For patients with a mutation of IDH1 or IDH2, treatment with an IDH inhibitor (where available) is an acceptable alternative to HMA-based therapy, based on limited data that these oral agents have low toxicity and activity against AML, which is comparable to HMAs. Administration, toxicity, and outcomes with IDH inhibitors are discussed above. (See 'IDH inhibitors' above.)

•Ineligible for HMA therapy – For patients who are not candidates for an HMA (eg, prior treatment with an HMA, significant liver or kidney dysfunction) and those who decline HMA-based treatment (eg, to reduce clinic visits and/or hospitalization), alternative treatment options include targeted agents and LoDAC. Some experts consider such treatment acceptable for a broader population of medically-unfit patients. Patients may choose an alternative approach because they place a high value on convenience and low toxicity and/or are willing to accept an uncertain, but possibly lower likelihood of achieving remission or longer-term benefit.
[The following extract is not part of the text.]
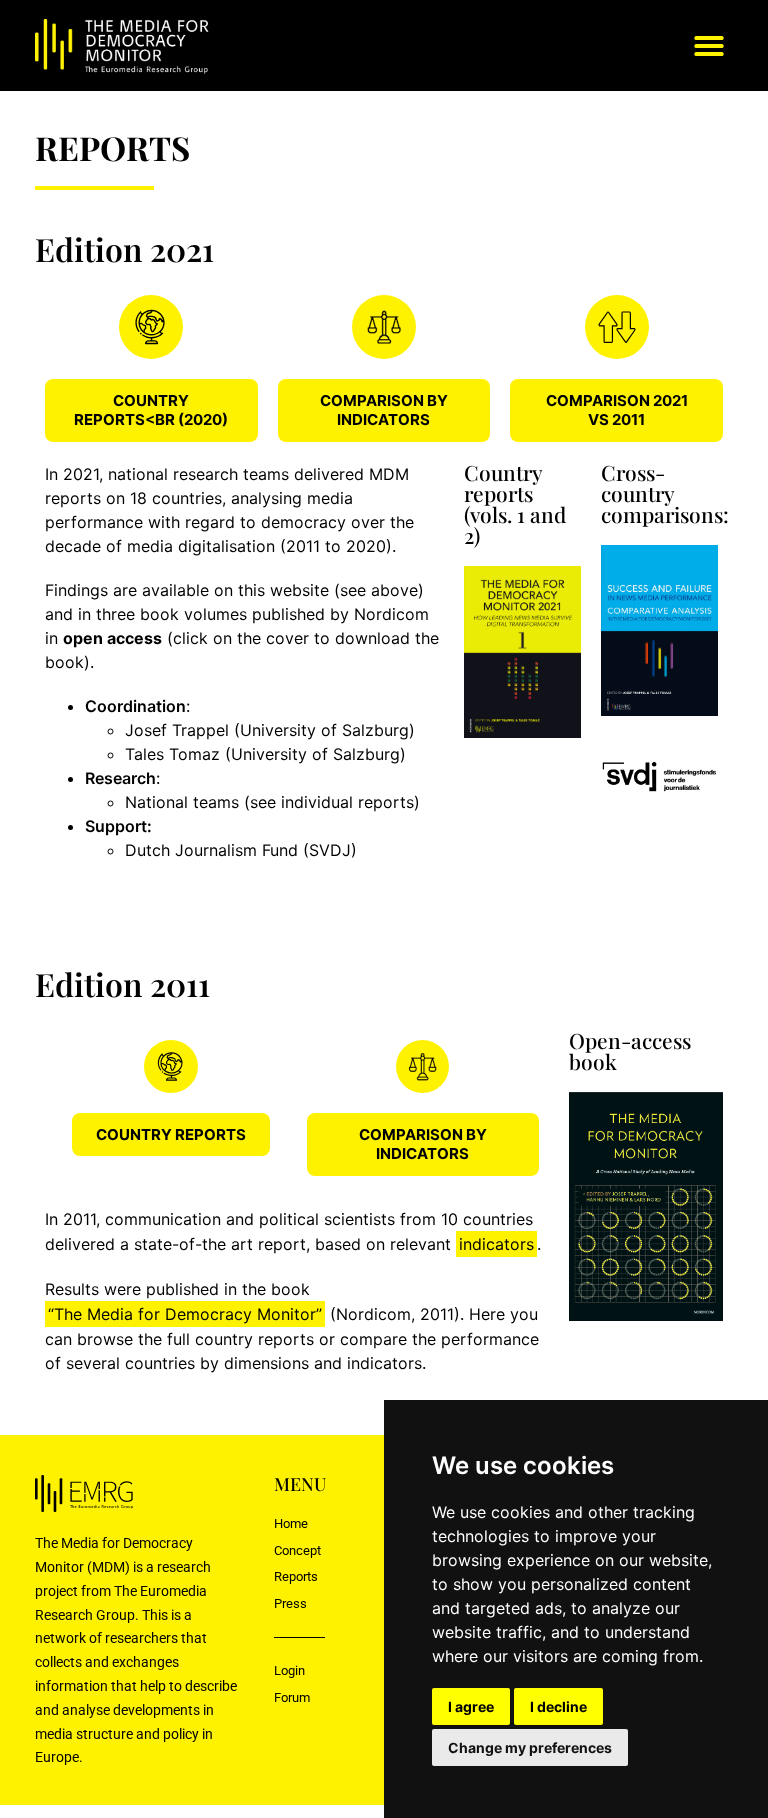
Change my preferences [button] (530, 1747)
-Actionable mutation – For patients who have an actionable mutation, we suggest treatment with a targeted agent, such as ivosidenib for an IDH1 mutation or enasidenib for an IDH2 mutation, rather than LoDAC (Grade 2C). IDH inhibitors have not been directly compared with other approaches, but they are associated with acceptable response rates and modest toxicity, but they are not universally available and long-term outcomes are not well-defined. Administration, toxicity, and outcomes with IDH inhibitors are discussed above. (See 'IDH inhibitors' above.)

-No actionable mutation – For patients who are ineligible for an HMA and do not have an actionable mutation/available targeted agent, we suggest a LoDAC-based regimen, rather than other treatments (Grade 2C). Our preference for LoDAC in this setting is based on its well-established track record, modest toxicity, convenience, widespread availability, tolerability in patients with kidney and liver dysfunction, and moderate efficacy. Selection of LoDAC monotherapy versus a LoDAC-based combination, toxicity, and outcomes are discussed above. (See 'Low-dose cytarabine' above.)
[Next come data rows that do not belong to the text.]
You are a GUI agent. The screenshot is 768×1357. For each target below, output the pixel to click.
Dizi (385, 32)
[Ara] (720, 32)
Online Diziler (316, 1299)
●Frail patients – For medically frail patients, the mainstay of management is supportive care to relieve symptoms and to improve the quality of life. Some frail patients may, instead, choose to receive lower-intensity treatments, as discussed above. (See 'Frail patients' above.)

●Post-remission management – For patients who achieve a complete hematologic response, management should be individualized according to medical fitness and patient preferences. We reassess fitness upon completion of initial therapy because, for some patients, treatment of AML is associated with an improvement in medical fitness, as the effects of AML and its complications respond to therapy.

Options for maintenance therapy for medically-unfit patients are described above. (See 'Maintenance therapy' above.)